STATED PROBLEM 1
In the amplifier repair thread, what voltage does the poster measure across the caps?
STATED PROBLEM 2
Edit the amplifier repair thread from "Essentially, in this" up to and including "upgrading makes sense.", putting "inrush limiter" wherever "soft start circuit" appears.

TEXT TO READ
+ + +
Repair question re: threshold 400a

Apogee said:
That's correct.

Essentially, in this case bigger is better to a point. The problem is, if you go too large, then when you turn the amp on it will blow fuses until the caps charge.

The empty caps act like a dead short to the transformer. If you want to have lots of capacitance, then you add a soft start circuit that gives a few seconds to allow the caps to charge instead of a hard hit on the transformer.

You shouldn't have any trouble with ~30k of capacitance, and you shouldn't need a soft start circuit.

As I wrote earlier, technology has changed and it allows much more capacitance in the same physically sized unit - hence why upgrading makes sense.

This is exactly what I wanted to know. But what about all the hoopla about audio grade caps? I can find lots on digikey but does it matter what brand (remember I am not one who believes in all the "magic" stuff)...

You can see photos of mycaps here:
http://joeprinz.dotphoto.com

So how's abour CDE? I measure 62v across the caps so 75v would be enough right?

Technical/Catalog Information 338-1221-ND
Standard Package 25
Category Capacitors
Family Electrolytic
Vendor Cornell Dubilier Electronics (CDE)
Capacitance 30000µF
Voltage-Rated 75 V
Tolerance ±20%
Series DC
Package / Case Screw Terminals
Packaging Bulk
Features Computer Grade
Maximum Temperature 85°C
Lead Spacing 22.20mm
Lead Free Status Lead Free
RoHS Status RoHS Compliant
Other Names 338-1221
 
No, stay with 100vdc!

Technically, you are correct that the 75v units would work. However, the problem is their upper limit is too close the the unit's operating voltage and they would be short lived as a result.

Better to go with the 100vdc units so you have some cushion and aren't pushing them right at their max working voltage limit.

Don't worry about the "audiophile" grade caps. For small signal caps, they matter. For large filter caps, IMHO it doesn't matter.
 
Hi Joe,
Steve is 100% correct here. Stay with the 100V caps.

You have both temperature and voltage added to high ripple current (that you plan to increase). Make sure you select capacitors rated for high ripple current and temperature.

-Chris
 
I would go with as much capacitance as a 75 volt rating
will allow. Don't worry, it will probably last another 30 years.
+ + +
PROVIDED DATA
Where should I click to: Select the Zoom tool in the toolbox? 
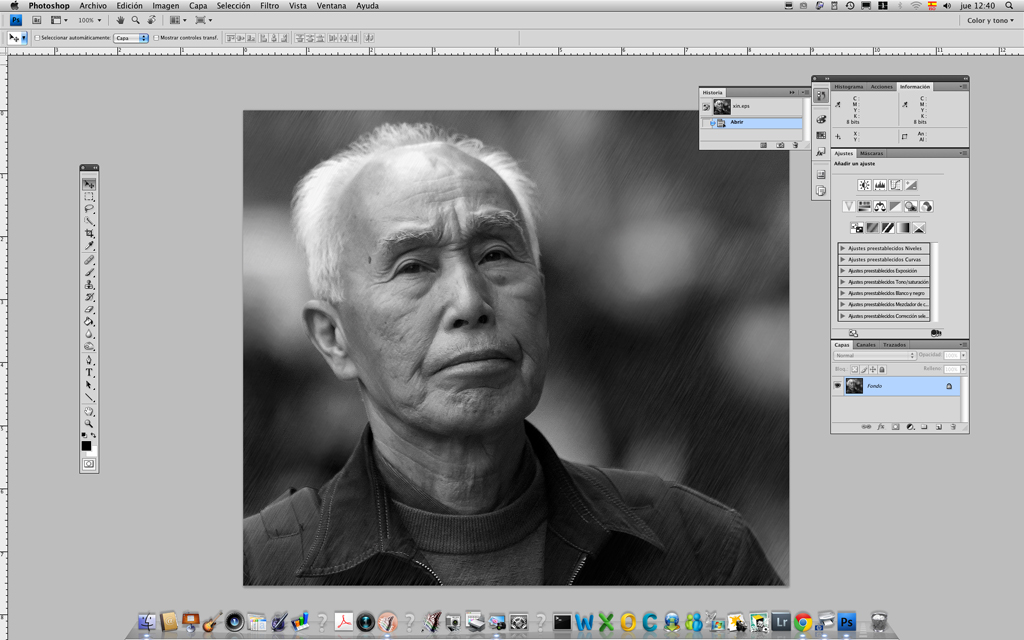(x=89, y=424)
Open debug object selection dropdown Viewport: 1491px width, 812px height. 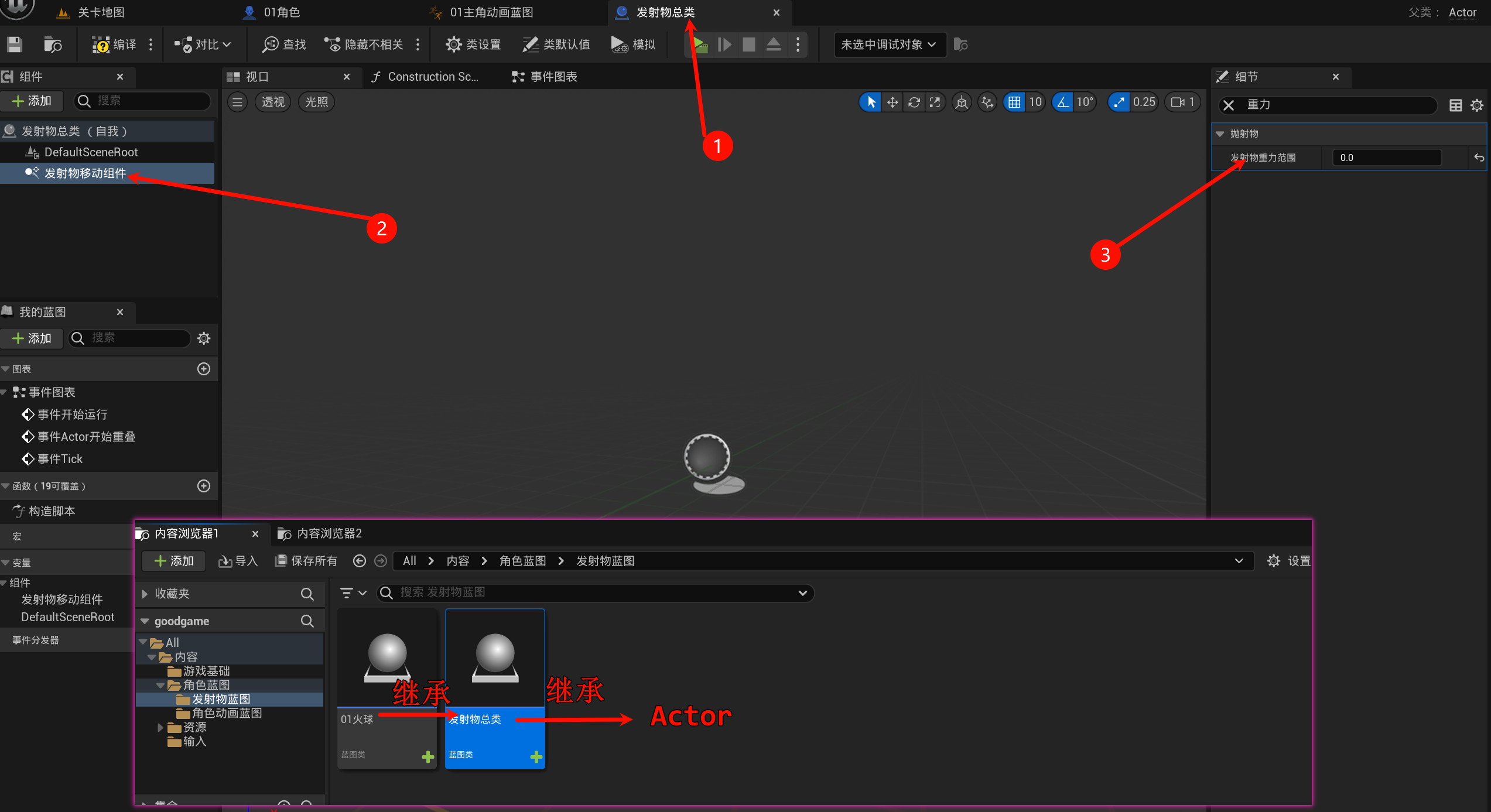tap(888, 44)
+ + +
EXERCISE SOLUTION 1
62 volts.

EXERCISE SOLUTION 2
Essentially, in this case bigger is better to a point. The problem is, if you go too large, then when you turn the amp on it will blow fuses until the caps charge.

The empty caps act like a dead short to the transformer. If you want to have lots of capacitance, then you add a inrush limiter that gives a few seconds to allow the caps to charge instead of a hard hit on the transformer.

You shouldn't have any trouble with ~30k of capacitance, and you shouldn't need a inrush limiter.

As I wrote earlier, technology has changed and it allows much more capacitance in the same physically sized unit - hence why upgrading makes sense.